--- Begin ---
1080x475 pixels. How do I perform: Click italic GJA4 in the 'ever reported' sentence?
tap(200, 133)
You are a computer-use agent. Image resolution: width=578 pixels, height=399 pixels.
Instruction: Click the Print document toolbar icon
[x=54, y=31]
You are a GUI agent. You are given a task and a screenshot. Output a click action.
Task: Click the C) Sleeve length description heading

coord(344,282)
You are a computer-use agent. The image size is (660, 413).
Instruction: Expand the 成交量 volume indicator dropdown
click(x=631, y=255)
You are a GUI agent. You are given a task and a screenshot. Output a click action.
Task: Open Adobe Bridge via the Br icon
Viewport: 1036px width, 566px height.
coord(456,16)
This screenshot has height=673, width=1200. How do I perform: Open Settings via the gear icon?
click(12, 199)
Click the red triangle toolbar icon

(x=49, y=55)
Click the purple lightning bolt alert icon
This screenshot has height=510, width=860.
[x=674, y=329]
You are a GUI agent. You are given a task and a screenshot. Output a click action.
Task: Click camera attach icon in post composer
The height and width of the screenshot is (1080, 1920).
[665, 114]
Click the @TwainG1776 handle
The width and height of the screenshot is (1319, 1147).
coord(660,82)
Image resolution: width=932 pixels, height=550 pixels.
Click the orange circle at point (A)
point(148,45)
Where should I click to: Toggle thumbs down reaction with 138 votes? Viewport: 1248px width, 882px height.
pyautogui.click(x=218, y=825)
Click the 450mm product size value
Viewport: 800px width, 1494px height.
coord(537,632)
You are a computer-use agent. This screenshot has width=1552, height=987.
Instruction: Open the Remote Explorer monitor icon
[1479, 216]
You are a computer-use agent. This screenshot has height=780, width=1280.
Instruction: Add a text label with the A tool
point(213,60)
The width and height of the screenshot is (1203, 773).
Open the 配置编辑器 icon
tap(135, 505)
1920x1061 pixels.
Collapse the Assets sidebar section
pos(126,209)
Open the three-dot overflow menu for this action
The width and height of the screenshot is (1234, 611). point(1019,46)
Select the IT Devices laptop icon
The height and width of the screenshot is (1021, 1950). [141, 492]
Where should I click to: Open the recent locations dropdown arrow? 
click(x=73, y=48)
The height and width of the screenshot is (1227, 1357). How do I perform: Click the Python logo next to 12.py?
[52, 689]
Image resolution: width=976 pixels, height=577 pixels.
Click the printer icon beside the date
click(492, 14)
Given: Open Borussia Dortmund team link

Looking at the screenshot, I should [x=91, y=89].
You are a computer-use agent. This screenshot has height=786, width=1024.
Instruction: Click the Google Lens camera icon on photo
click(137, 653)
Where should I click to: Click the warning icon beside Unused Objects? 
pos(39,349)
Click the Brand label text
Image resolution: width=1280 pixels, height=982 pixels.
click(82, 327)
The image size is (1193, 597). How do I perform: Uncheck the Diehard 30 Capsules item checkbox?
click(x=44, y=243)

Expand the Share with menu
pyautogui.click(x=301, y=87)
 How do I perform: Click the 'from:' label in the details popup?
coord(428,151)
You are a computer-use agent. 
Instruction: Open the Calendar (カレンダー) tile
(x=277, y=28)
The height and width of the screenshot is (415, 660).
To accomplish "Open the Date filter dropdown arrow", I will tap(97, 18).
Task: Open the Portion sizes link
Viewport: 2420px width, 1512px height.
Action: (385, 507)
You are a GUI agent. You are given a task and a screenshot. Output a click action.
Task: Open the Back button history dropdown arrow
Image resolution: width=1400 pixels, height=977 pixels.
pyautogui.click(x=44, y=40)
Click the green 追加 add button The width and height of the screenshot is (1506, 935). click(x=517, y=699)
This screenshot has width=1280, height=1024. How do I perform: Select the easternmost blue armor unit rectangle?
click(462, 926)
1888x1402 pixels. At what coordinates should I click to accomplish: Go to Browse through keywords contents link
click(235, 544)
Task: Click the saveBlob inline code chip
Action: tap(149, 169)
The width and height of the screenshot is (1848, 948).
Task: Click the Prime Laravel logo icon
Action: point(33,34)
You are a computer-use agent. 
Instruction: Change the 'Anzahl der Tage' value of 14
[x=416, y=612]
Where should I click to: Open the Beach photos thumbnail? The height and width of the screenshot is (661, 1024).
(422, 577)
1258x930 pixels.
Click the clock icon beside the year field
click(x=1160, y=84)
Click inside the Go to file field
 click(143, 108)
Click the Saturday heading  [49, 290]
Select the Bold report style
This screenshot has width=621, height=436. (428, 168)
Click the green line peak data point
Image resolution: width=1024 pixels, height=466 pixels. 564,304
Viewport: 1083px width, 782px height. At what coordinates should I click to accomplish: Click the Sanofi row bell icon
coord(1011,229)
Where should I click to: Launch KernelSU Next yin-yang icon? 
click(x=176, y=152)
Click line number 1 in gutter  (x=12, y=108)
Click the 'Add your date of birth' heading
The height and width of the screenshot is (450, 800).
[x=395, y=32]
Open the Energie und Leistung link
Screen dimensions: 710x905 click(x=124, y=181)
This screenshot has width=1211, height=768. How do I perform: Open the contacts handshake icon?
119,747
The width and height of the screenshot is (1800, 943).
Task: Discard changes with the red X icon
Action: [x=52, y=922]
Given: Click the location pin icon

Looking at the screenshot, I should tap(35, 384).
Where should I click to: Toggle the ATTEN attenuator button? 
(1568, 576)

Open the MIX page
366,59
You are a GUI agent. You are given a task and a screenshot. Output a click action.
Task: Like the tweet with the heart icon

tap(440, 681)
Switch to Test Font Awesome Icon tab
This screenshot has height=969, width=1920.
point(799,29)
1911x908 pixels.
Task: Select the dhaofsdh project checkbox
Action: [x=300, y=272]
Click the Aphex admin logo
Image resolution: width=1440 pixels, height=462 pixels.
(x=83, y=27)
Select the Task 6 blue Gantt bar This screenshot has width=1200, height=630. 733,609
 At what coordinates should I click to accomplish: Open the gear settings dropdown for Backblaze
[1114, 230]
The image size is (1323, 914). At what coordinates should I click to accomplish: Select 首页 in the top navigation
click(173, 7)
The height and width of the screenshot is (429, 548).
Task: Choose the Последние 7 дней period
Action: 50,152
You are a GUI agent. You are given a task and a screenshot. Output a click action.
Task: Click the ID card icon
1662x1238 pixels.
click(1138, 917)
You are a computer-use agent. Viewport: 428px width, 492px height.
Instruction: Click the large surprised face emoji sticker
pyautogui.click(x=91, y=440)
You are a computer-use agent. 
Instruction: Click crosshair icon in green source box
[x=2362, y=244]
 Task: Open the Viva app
--- End ---
** What is being asked **
Please turn everything from the line containing "The height and width of the screenshot is (1227, 1357)." down to and including the line containing "Looking at the screenshot, I should [x=91, y=89]." into a numbered list, leaving out any blank lines.

** Worked answer **
1. The height and width of the screenshot is (1227, 1357). How do I perform: Click the Python logo next to 12.py?
2. [52, 689]
3. Image resolution: width=976 pixels, height=577 pixels.
4. Click the printer icon beside the date
5. click(492, 14)
6. Given: Open Borussia Dortmund team link
7. Looking at the screenshot, I should [x=91, y=89].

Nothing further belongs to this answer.